Dalam rangka mengatasi kondisi tersebut, Kementerian Keuangan (Kemenkeu) selaku Pengelola Fiskal mengambil kebijakan yang tegas berupa implementasi Automatic Blocking System (ABS) sejak 1 Januari 2022. Lantas, apa itu ABS?
Kendati mengatur implementasi ABS, PMK 155/2021 s.t.d.d PMK 58/2023 tidak memberikan definisi ABS secara harfiah. Namun, pengertian ABS dapat dipahami dengan merujuk pada ketentuan Pasal 184D dan Pasal 184E PMK 155/2021 s.t.d.d PMK 58/2023.
Berdasarkan pasal tersebut, ABS dapat diartikan sebagai sistem informasi yang dikelola Kementerian Keuangan (Kemenkeu) yang dapat digunakan sebagai upaya penyelesaian piutang PNBP atau piutang negara lainnya dengan memblokir layanan tertentu dan/atau pembukaan blokir layanan tertentu.
Berdasarkan Kemenkeu Learning Center (KLC), ABS adalah sistem informasi pada Kemenkeu yang digunakan untuk memblokir layanan tertentu dan/atau membuka blokir atas layanan tertentu, sebagai upaya penyelesaian piutang PNBP dan/atau piutang negara lainnya.
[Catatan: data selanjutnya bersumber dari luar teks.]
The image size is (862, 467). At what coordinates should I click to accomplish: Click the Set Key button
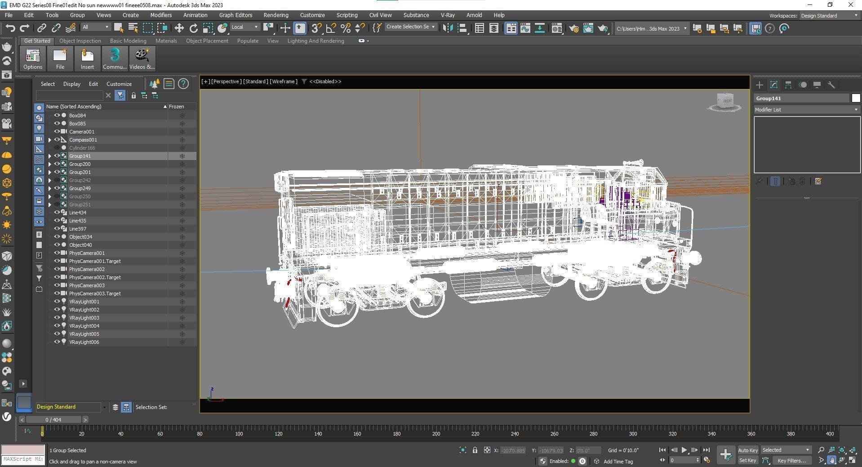click(x=747, y=460)
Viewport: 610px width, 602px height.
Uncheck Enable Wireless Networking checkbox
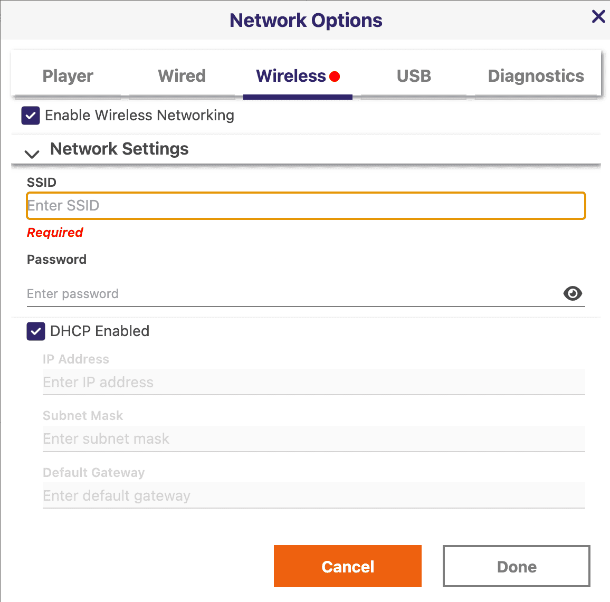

Ditjen Anggaran (DJA) mendefinisikan ABS sebagai sistem yang diimplementasikan untuk optimalisasi PNBP dengan cara menerapkan blokir atas akses kode billing SIMPONI dan akses kepabeanan kepada wajib bayar (WB) yang tidak patuh dalam pemenuhan kewajiban piutang PNBP.
SIMPONI adalah kependekan dari dari Sistem Informasi PNBP Online. Sistem tersebut dikelola oleh DJA untuk memfasilitasi pembayaran/penyetoran PNBP dan penerimaan non-anggaran. Sistem ini hadir untuk menggantikan Modul Penerimaan Negara Generasi 1 (MPN G-1).
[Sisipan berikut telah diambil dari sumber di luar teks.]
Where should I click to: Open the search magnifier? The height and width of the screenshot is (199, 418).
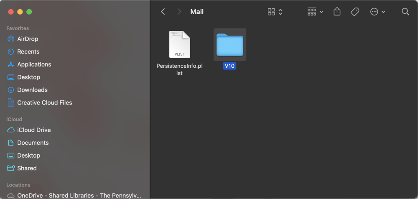click(405, 12)
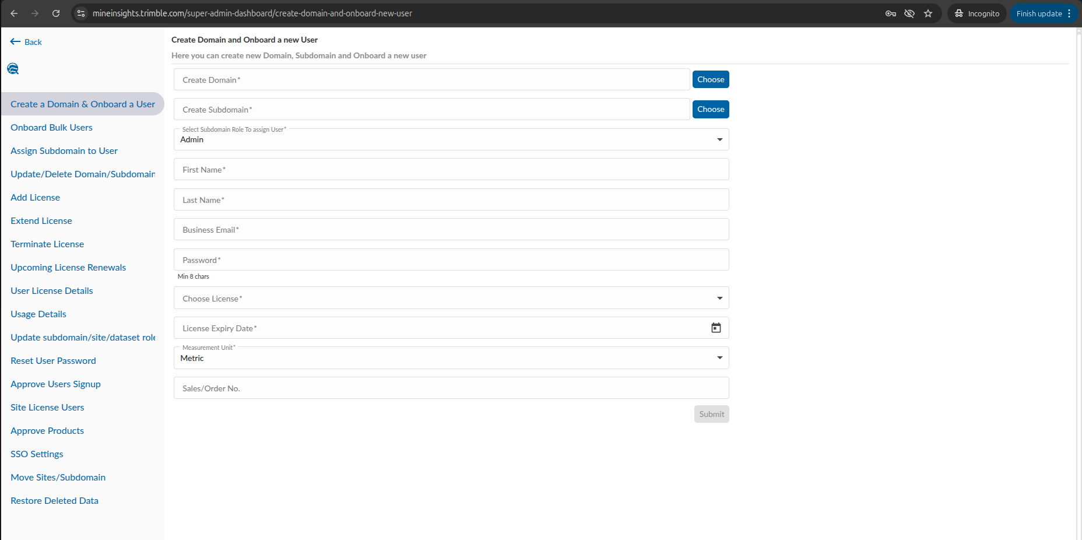Click the Finish update browser button
This screenshot has height=540, width=1082.
click(x=1039, y=13)
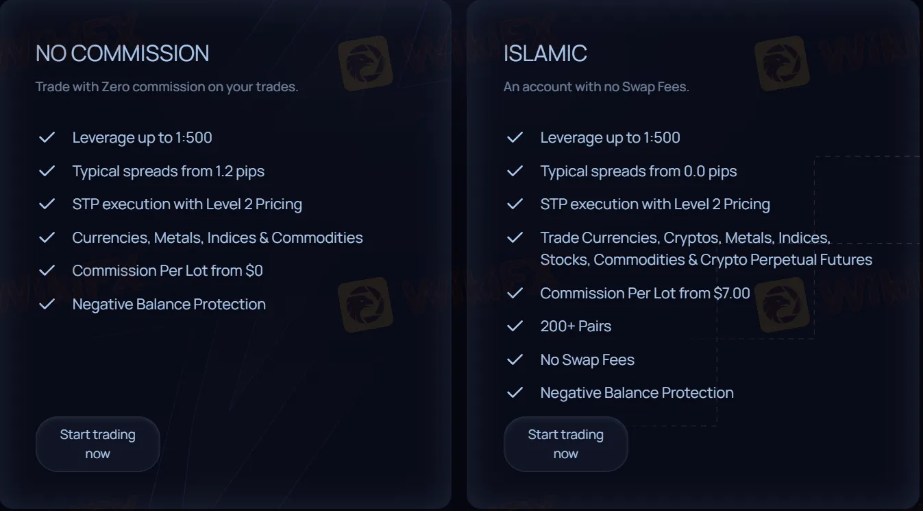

Sementara itu, wajib bayar adalah orang pribadi atau badan dari dalam negeri atau luar negeri yang mempunyai kewajiban membayar PNBP. Adapun ABS diimplementasikan di antaranya untuk menciptakan efek jera terhadap WB yang tidak patuh dalam memenuhi kewajiban piutang PNBP.
Merujuk Laporan Kinerja (Lakin) DJA 2023, ABS merupakan upaya terakhir terhadap WB yang tidak memiliki itikad baik dalam penyelesaian kewajiban piutang PNBP. Tindakan ABS berupa penghentian layanan berdasarkan penilaian dari Instansi Pengelola (IP) PNBP dan mitra instansi pengelola (MIP) PNBP.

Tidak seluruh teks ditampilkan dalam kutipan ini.